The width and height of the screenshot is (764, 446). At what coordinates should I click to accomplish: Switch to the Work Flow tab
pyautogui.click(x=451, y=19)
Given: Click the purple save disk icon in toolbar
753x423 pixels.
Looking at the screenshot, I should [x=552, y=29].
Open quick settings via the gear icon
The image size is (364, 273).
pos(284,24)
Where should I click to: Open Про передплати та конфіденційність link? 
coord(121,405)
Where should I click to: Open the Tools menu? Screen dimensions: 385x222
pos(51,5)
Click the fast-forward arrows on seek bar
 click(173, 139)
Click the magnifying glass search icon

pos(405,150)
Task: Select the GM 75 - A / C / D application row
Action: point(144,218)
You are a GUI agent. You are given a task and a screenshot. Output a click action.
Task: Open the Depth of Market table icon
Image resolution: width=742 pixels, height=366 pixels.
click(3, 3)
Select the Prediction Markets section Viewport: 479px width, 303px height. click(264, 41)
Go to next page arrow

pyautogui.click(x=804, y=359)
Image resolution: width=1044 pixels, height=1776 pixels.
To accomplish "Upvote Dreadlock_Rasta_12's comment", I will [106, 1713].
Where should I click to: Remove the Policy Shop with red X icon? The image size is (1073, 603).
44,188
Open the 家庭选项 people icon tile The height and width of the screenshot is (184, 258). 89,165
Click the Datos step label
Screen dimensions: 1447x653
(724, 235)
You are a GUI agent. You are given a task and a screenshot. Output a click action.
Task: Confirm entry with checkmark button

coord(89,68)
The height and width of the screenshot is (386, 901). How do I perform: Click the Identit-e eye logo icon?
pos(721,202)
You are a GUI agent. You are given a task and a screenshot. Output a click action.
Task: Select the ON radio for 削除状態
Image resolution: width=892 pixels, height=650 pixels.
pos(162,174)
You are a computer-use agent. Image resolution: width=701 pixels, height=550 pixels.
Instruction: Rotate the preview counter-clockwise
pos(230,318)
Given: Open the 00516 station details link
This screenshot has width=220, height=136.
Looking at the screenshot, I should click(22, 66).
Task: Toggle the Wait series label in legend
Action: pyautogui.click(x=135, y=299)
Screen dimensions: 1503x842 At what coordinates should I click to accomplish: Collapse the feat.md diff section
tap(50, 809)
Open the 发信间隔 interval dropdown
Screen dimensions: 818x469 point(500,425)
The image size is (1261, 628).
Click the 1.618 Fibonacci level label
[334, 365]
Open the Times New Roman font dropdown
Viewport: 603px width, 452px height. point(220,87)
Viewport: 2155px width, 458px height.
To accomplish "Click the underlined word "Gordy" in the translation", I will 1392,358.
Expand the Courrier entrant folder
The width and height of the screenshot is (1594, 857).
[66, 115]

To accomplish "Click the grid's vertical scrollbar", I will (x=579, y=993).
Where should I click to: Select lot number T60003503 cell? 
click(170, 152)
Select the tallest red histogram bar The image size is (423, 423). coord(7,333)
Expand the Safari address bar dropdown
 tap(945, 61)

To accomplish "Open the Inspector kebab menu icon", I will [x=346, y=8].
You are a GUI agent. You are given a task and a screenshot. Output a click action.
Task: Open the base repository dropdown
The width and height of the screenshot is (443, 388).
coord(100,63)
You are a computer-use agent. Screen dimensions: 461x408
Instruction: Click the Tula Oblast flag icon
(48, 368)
********************
EXERCISE INSTRUCTIONS —
What you return should be exactly the lines above, starting at the one with "753x423 pixels." and ending at the one with "Image resolution: width=1044", and nothing else.

ANSWER TO THIS EXERCISE —
753x423 pixels.
Looking at the screenshot, I should [x=552, y=29].
Open quick settings via the gear icon
The image size is (364, 273).
pos(284,24)
Where should I click to: Open Про передплати та конфіденційність link? 
coord(121,405)
Where should I click to: Open the Tools menu? Screen dimensions: 385x222
pos(51,5)
Click the fast-forward arrows on seek bar
 click(173, 139)
Click the magnifying glass search icon

pos(405,150)
Task: Select the GM 75 - A / C / D application row
Action: point(144,218)
You are a GUI agent. You are given a task and a screenshot. Output a click action.
Task: Open the Depth of Market table icon
Image resolution: width=742 pixels, height=366 pixels.
click(3, 3)
Select the Prediction Markets section Viewport: 479px width, 303px height. click(264, 41)
Go to next page arrow

pyautogui.click(x=804, y=359)
Image resolution: width=1044 pixels, height=1776 pixels.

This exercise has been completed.